Der Mensch, der über Rechtmäßigkeiten entscheiden können muss, muss eine Fähigkeit der Entscheidung ausbilden. Er muss lernen, warum es wichtig ist, dass es dem Urheber obliegt über den Zugang zu entscheiden und er muss lernen, was es bedeutet ein Werk zu schöpfen, damit er sich empathisch mit den individuellen Prozessen auseinandersetzen kann.
Urheberrecht braucht Vertrauen und Einsicht.

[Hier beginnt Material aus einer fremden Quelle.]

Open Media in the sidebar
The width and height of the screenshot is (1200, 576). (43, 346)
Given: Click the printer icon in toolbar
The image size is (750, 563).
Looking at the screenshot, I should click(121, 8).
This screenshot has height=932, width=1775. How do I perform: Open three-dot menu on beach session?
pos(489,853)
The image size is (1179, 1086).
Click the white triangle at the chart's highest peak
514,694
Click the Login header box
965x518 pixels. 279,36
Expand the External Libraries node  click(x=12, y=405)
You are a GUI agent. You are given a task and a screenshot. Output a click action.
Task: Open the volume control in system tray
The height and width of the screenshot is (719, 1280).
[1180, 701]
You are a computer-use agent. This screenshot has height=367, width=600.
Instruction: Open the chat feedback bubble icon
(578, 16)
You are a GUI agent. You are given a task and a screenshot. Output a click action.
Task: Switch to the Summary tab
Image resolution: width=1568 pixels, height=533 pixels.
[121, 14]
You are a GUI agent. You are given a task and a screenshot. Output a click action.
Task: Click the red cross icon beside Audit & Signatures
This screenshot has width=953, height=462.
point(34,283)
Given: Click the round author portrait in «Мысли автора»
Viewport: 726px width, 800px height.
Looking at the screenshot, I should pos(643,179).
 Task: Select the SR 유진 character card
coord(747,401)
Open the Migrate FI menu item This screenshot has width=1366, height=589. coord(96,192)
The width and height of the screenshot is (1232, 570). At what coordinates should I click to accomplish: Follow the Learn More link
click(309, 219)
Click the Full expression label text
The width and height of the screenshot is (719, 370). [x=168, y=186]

Zu guter letzt werden wir darum herum kommen, beim Urheberrecht auch auf Vertrauen und Einsicht zu setzen. Das baut im Übrigen auch wieder auf Bildung auf. Wirklich schwierig wird das Urheberrecht nämlich dadurch, dass es zunächst erst einmal eine Schöpfungshöhe voraussetzt. Der Begriff der Schöpfungshöhe wird beispielsweise kaum öffentlich diskutiert. Ich selbst kann den Begriff auch nicht aus dem Stehgreif im Zusammenhang zum Urheberrecht definieren. In der Wikipedia steht:
Die Schöpfungshöhe (auch: Gestaltungshöhe, Werkhöhe) ist ein Kriterium, das im Urheberrecht urheberrechtlich geschützte Werke von solchen Leistungen abgrenzt, die keinem urheberrechtlichen Schutz unterliegen.
[…]
Ein Werk im Sinne des § 2 Gesetz über Urheberrecht und verwandte Schutzrechte (UrhG) muss eine konkrete, „wahrnehmbare Formgestaltung“ aufweisen, also über eine Idee hinaus bereits so weit konkretisiert sein, dass es mit menschlichen Sinnen wahrnehmbar ist. Und es muss sich nach § 2 Abs. 2 UrhG um eine „persönliche geistige Schöpfung“ handeln. Dieses Kriterium schließt einerseits Zufallsentstehungen, Fundstücke und von Tieren Produziertes aus. Und es verlangt eine dem Schöpfer zuzurechnende Individualität des Werkes.
Jeder Mensch ist anders veranlagt seine Umwelt und Einzelheiten davon wahrzunehmen. Schon allein dass wir also auf die Individualität der Wahrnehmung zurückgreifen müssen und den Gegenüber glauben müssen, dass es nicht Zufall oder gefunden ist, zeigt, dass wir Vertrauen und Einsicht brauchen, damit Urheberrecht funktionieren kann. Weitermachen wie bisher, Abmahnwahn, Kriminalisierung einer ganzen Generation, geht also auch nicht.